How to Structure Your Website
Visitors skim read web-pages, seeking answers to their questions. So don’t structure a website like a brochure, business report, or magazine article. Instead:
Answer Vistors’ Questions
People visit your website for a reason. Usually they want their questions answered. So people typically:
- Skim read your text, looking for an answer;
- Spend about 30 seconds looking at your beautifully crafted page;
- Leave your site within 2 minutes, if they don’t find an answer.
Characterise Different Types of Visitor
Around Cambridge Pragmatic’s product management approach is popular. Some of their models help produce better websites. The secret lies in understanding the people who buy, or influence those who buy. Understanding your product or service is less important. So:
- Characterise different types of visitor in terms of “personas”. This means describe their goals, tasks, values, expertise, and more importantly, the different questions they ask. For instance, Geeky Gordon, Skint Simon, Facebook Fiona, or whoever is appropriate, are different market segments.
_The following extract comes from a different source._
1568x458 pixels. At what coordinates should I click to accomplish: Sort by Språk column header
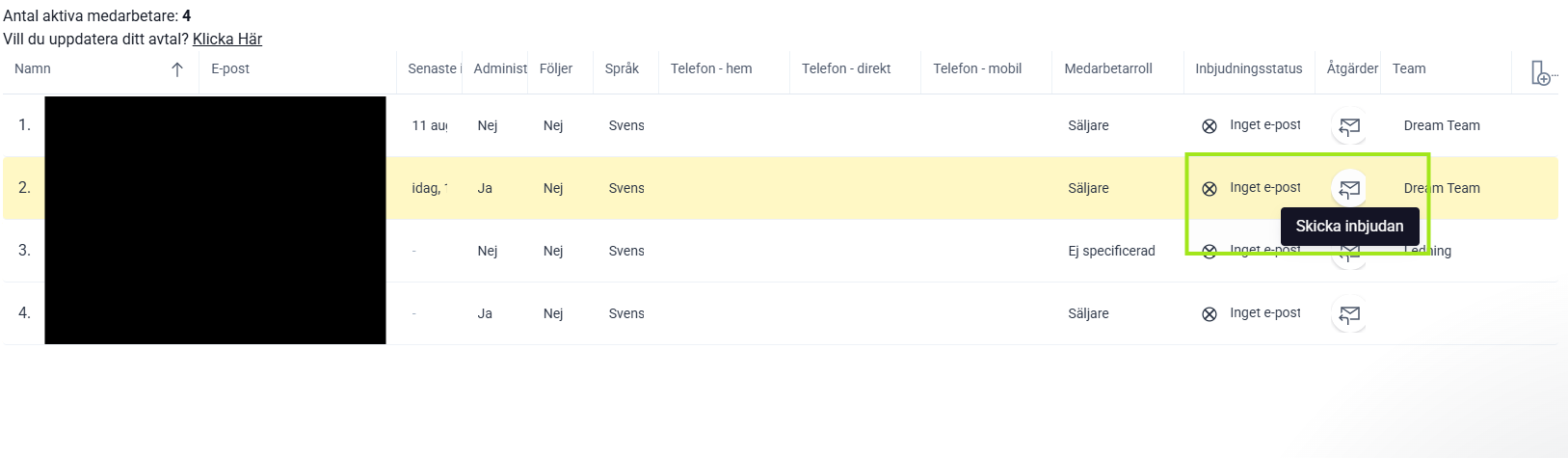tap(623, 68)
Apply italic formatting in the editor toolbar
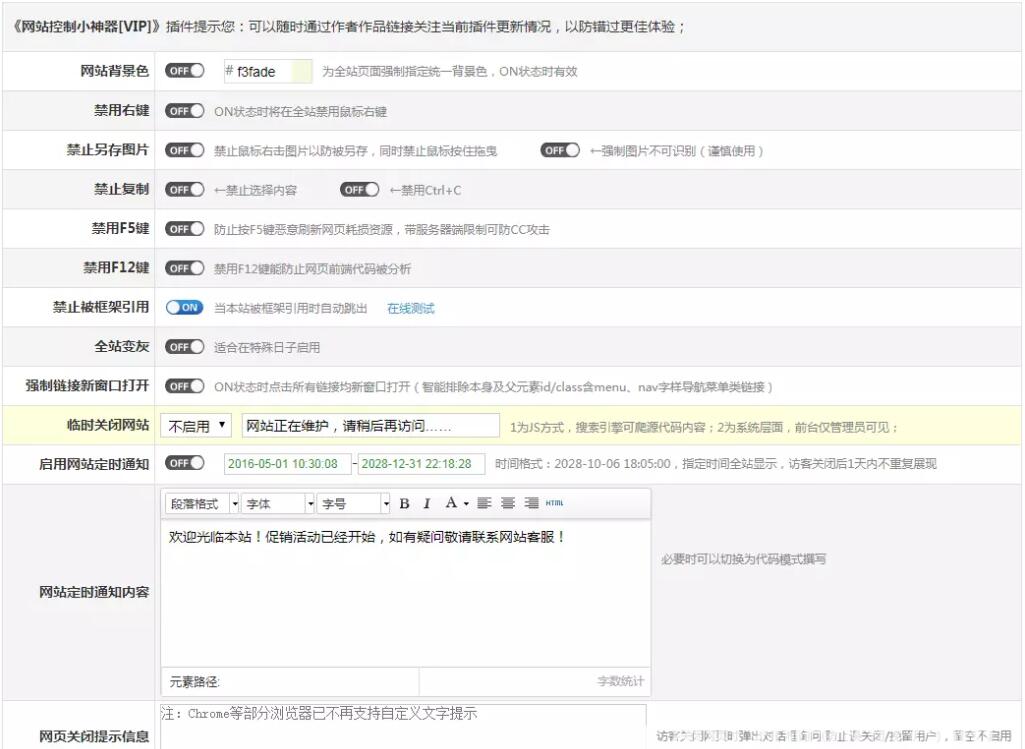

Pathway Pages point where to go
Pathway pages help visitors find the right content page. Note:
- 10 word descriptions around a link may help;
- Little text is actually read;
- Visitors usually select the first link that looks half sensible.
Home Page
Home pages are a special type of pathway page. Home pages:
- Set the style and personality of the site or your company;
- Signal what the site is about;
- Send every visitor off in the right direction – They know their answer isn’t on your home page.
The challenge is that home pages, being pathway pages, should not contain much text. Unfortunately, a good Google ranking requires good content, which suggests lots of text. For small business’ I usually summarise the whole website. In general:
- Unless you are selling news, don’t put news on the front page
- Use the words that visitors use to direct them to pages with answers
- Focus on your visitors’s needs, not your company’s internal fiefdoms
Content Pages
Content pages provide the answers visitors seek. Imagine a giant F covering the whole screen. That’s where visitors look. Generally, visitors pay little attention to the:
- Sidebars;
- Banner across the top;
- Anything above the banner.
Visitors do pay attention to the:
- The first paragraph;
- Top lines of the second paragraph;
- First few words of subsequent paragraphs;
- Key words at the start of each bullet;
Breaking up the content
Breaking up the content is tricky. Some ways are:
- Persona: for instance, you might have different pages for different types, e.g. geeks, business managers, users probably have different questions;
- Information Type: e.g. Can I?; How do I; Must I? type questions;
- Sequence: enabling visitors to find the step that is most important to them;
- Task: typically a single page for each task.